Monday, January 3, 2022

Fitting "Physical Fit" into the Courtroom

The logic of piecing together fragments of broken glass, torn tape, cut paper, and the like seems simple enough. \1/ If the pieces fit in all their details at the edges, and if all surface marks or impressions that would cross an edge also align nicely, one has circumstantial evidence that they were once part of the same object.

The strength of this evidence for a single source depends on the extent and detail of the concordance between the recovered pieces. A physical fit between two halves of a broken plank of wood is powerful evidence for the hypothesis that the two pieces resulted from breaking this one plank. But if the pieces are weathered and the splintered edges dulled, the physical fit will be less precise and less supportive of the claim that they came from the same original plank.

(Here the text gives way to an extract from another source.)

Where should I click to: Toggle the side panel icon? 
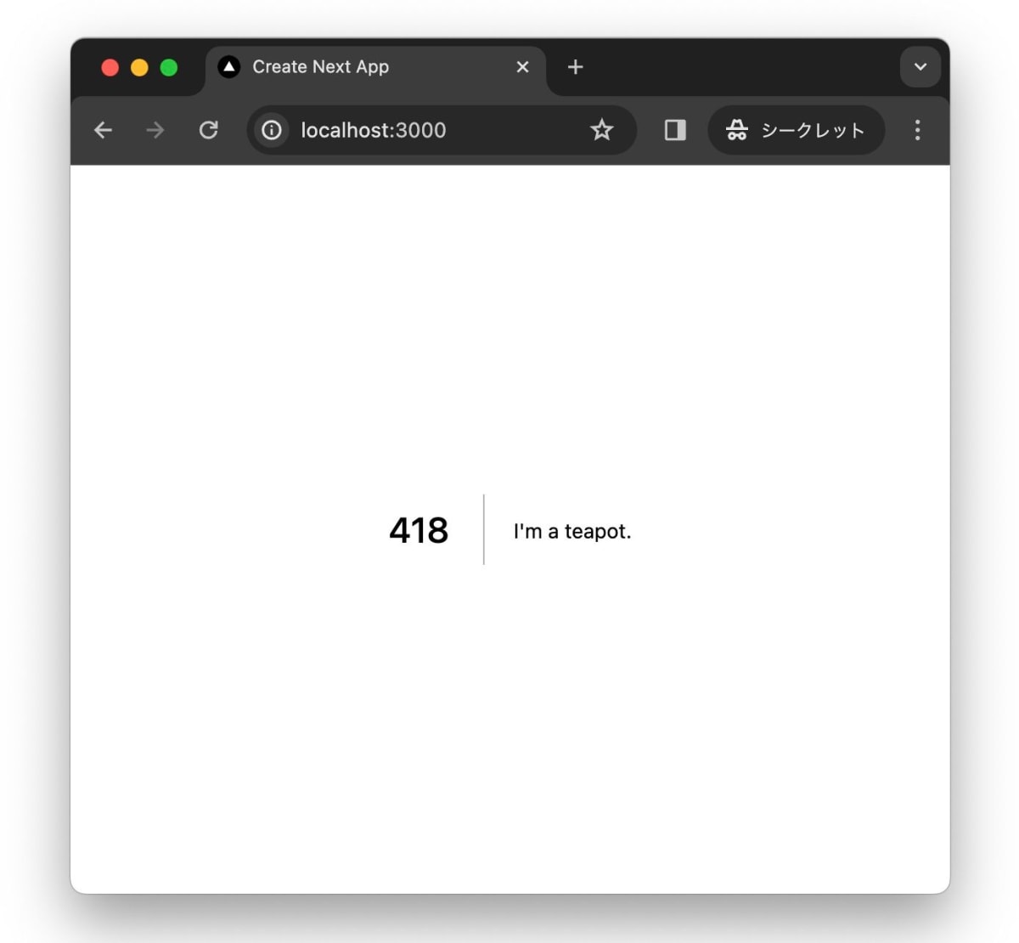point(675,130)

At the other extreme, if two pieces are plainly discordant, they might have come from different places on the same object, with the intermediate pieces being missing. Or they might have come from different objects entirely. Consider tearing off five pieces of duct tape from the same roll of tape and comparing the edges of the first and the last segments. The detailed structure of the edges should not be complementary. Likewise, tearing segments of tape from five different rolls should result in a mismatch between the first and the fifth segment.

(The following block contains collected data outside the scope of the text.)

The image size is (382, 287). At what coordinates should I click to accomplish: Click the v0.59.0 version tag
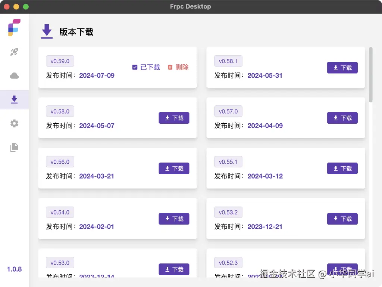(x=60, y=61)
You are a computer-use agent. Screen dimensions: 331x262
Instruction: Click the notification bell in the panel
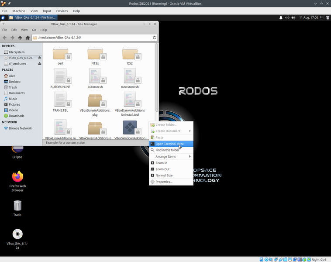[x=281, y=17]
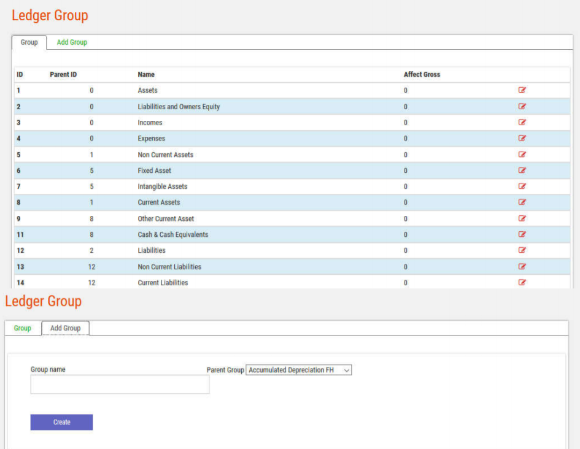This screenshot has width=580, height=449.
Task: Open edit for Current Liabilities row
Action: (522, 282)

Criminalists or materials experts can be extremely helpful in examining the recovered pieces of objects to determine the degree of physical fit -- that is, in elucidating how well the edges fit together and the extent to which a mark on the surface of one piece lines up with a mark on the other when the pieces are aligned. But how they should describe their findings seems to be muddled in forensic-science standards. This posting describes the current vocabulary and argues that it is articificial and a departure from the ordinary meaning of the term "fit." It then outlines better alternatives to reporting the results of an investigation into physical fit.

I. The Standard Approach

Let’s look at a couple of ASTM standards. E2225-19a (Standard Guide for Forensic Examination of Fabrics and Cordage) instructs that “[i]f a physical match is found, it should be reported in a manner that will demonstrate that the two or more pieces of material were at one time a continuous piece of fabric or cordage” (§ 7.2.2). This standard treats the “physical match” as an observable property of the specimens (concordant edges and surface marks) that is conclusive of the hypothesis of a single source (the inference from the data).

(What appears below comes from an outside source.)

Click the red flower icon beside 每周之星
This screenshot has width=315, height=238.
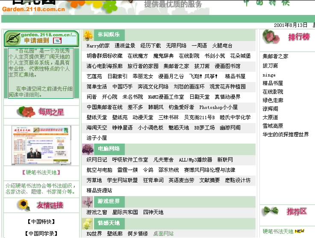tap(26, 112)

ASTM E3260−21 (Standard Guide for Forensic Examination and Comparison of Pressure Sensitive Tapes), on the other hand, characterizes “physical fit” not as a property of the materials, but as a “type of examination that can be performed” (§ 10.5.1). This “conclusive type of examination ... is a physical end match.” Id. It “involves the comparison of edges, fabric (if present), surface striae, and other surface irregularities between samples in which corresponding features provide distinct characteristics that indicate the samples were once joined at the respective separated edges.” Of course, "distinct characteristics that indicate the samples were once joined at the respective separated edges” are not necessarily "conclusive," making this definition of "physical fit" as a "type of examination" puzzling. The intent, it seems, is to define a physical fit examination (rather than a physical fit) as one that is capable of conclusively proving that the pieces were once joined together.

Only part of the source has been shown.